- **VOS TÂCHES**
1. D'après l'extrait sur le Cambodge, au nom de combien de familles l'ADHOC a-t-elle déposé des plaintes en mars ?
2. Écrivez la suite de l'extrait sur le Cambodge, en commençant après sa dernière phrase.

- **EXTRAIT SOURCE**
----------------------------------------
En novembre, sept défenseures du droit au logement de la communauté de Boeung Kak ont été incarcérées pour une durée d’une année à l’issue d’un procès sommaire, pour avoir participé à une manifestation pacifique dans la rue. Trois autres femmes ainsi qu’un moine bouddhiste ont également été emprisonnés pour avoir réclamé leur libération devant le tribunal3.
La tenue de réunions et forums a aussi été empêchée par les autorités locales dans d’autres endroits du pays. En mars et en juin, le Réseau de la jeunesse cambodgienne a tenté d’organiser dans la province de Kampong Thom des sessions de formation sur des questions relatives aux droits humains, en particulier sur le problème de l’exploitation forestière illégale, mais ces sessions ont été interrompues par la police armée. En juin, un forum public sur l’exploitation forestière illégale dans la province de Preah Vihear, qui avait été prévu à l’avance, a également été interdit.

CONFLITS FONCIERS

Les conflits relatifs à la terre se sont poursuivis, avec notamment des conflits portant sur des spoliations de terres, des expulsions forcées, des concessions d’exploitation et des préoccupations environnementales. Ils ont donné lieu à une multiplication des mouvements de protestation et des confrontations, impliquant souvent les autorités locales et des entreprises privées. En avril, la Ligue cambodgienne des droits de l’homme (LICADHO), organisation cambodgienne de défense des droits humains, a estimé que le nombre total de personnes touchées depuis 2000 par les spoliations de terres et les expulsions forcées dans les 13 provinces observées – soit la moitié du pays environ – avait dépassé le demi-million.
Des conflits fonciers n’étaient toujours pas résolus, laissant des milliers de personnes sans logement adéquat et sans terre, et donc dans l’impossibilité de gagner leur vie, ou en danger d’expulsion forcée. En mars, l’Association pour les droits de l’Homme et le développement au Cambodge (ADHOC) a de nouveau déposé des plaintes auprès des autorités concernées au nom de quelque 11 000 familles impliquées dans des conflits prolongés, dont certains duraient depuis plus de 10 ans. Les familles appartenaient à 105 communautés de 17 des 25 provinces cambodgiennes.
----------------------------------------
- **DONNÉES ENREGISTRÉES**
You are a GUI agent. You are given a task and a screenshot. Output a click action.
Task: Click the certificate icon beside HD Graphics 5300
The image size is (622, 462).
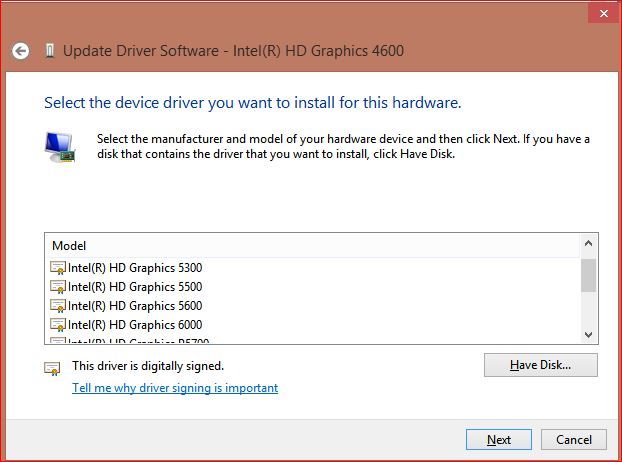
----------------------------------------
- **CORRIGÉ**
1. Au nom de quelque 11 000 familles.

2.
Alors que les autorités ont promis à de nombreuses reprises qu’une solution serait trouvée, plus de 100 familles sur les 300 expulsées de force du quartier de Borei Keila à Phnom Penh en janvier 2012 étaient toujours sans abri et vivaient dans des conditions particulièrement difficiles.
En octobre, un groupe d’experts en droit international a transmis des informations à la Cour pénale internationale au nom de 10 victimes, affirmant que la spoliation de terres « généralisée et systématique » par le gouvernement cambodgien constituait un crime contre l’humanité.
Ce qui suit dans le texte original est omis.